Because BMI takes only weight and height into account and lacks information about body composition, such as fat mass and fat-free mass, changes in body tissue composition cannot be detected by BMI measurements. To overcome this disadvantage, several studies have examined the relationship of fat mass or fat-free mass on lung disease in children and adolescents with CF. Williams et al. [25] showed that lower fat mass in girls with CF was associated with poorer lung function, and in children and adolescents with CF, a deficiency of fatfree mass leads to reduced FEV1% [26,27].

However, determination of body composition relies on invasive methods such as dual-energy X-ray absorptiometry with small amounts of radiation or on equations based on reference values from healthy populations such as skinfold thickness measurements or bioelectrical impedance analysis. Furthermore, body composition changes occur in children and adolescents as part of normal growth making interpretation of longitudinal data complicated. In contrast, PhA is calculated solely from two raw parameters, the resistance and the reactance, obtained from non-invasive bioelectrical impedance analysis without any internal algorithm. Therefore, resistance represents the extra- and intracellular fluid, and reactance, the capacitance of the cell membranes. Thereby, a low PhA is associated with cell death or decreased cell integrity. PhA has been shown to be a predictor of mortality and morbidity in various diseases such as cancer, dialysis, or HIV [12-15]. Additionally, standardising PhA eliminates the influence of age, gender, and BMI and allows the comparison of individuals and heterogeneous populations [12] and enhances the significance as a predictor [16].

Although the SPhA has yet not been used to evaluate the association with pulmonary dysfunction in children and adolescents with CF, our results showed a relationship between SPhA and FEV1%. Additionally, multiple linear regressions revealed a possible superiority of SPhA over BMI-Z-Score in severe pulmonary dysfunction.

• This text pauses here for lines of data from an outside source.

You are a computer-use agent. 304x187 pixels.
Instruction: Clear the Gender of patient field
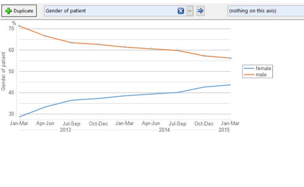[x=181, y=11]
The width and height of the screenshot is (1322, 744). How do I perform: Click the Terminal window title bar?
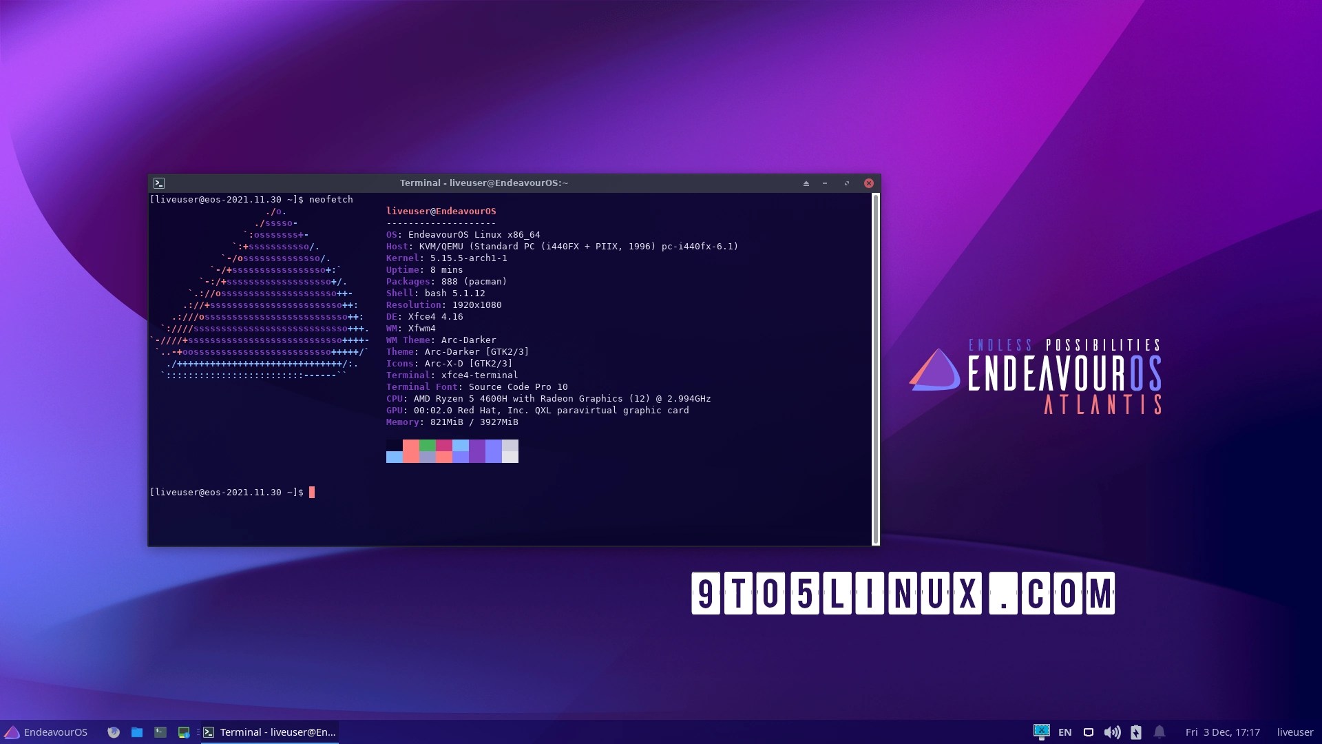tap(482, 183)
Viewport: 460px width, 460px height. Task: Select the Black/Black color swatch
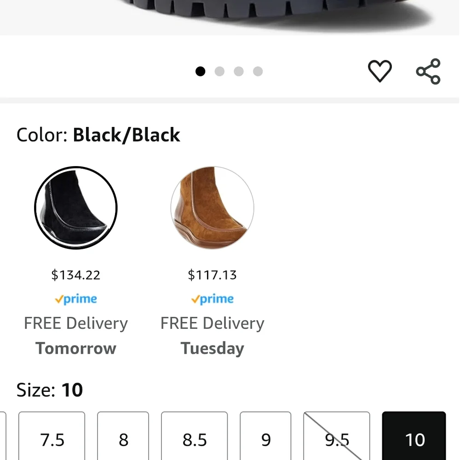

Due to the cross-sectional study design, further investigations are needed to show whether SPhA detects changes in nutritional status of children and adolescents with CF earlier than the BMI-Z-Score. Johansen et al. [28] showed a decreased in the phase angle in patients on haemodialysis over one year with no significant changes in body composition. As bioelectrical impedance analysis uses electrodes affixed on the skin to measure an electric current that runs through the body, the altered sodium content in the sweat of patients with CF may affect the measurement [29]. But if the conditions of measurement are standardized, the reliability of bioelectrical impedance analysis is high, making it useful for changes over time [30].

Conclusion

In conclusion, SPhA determined by non-invasive, reproducible bioelectrical impedance analysis may be a better prognostic indicator of severe pulmonary dysfunction in children and adolescents with CF than BMI-Z-Score. The early recognition of malnutrition may result in improved clinical outcomes through earlier initiation of nutritional interventions.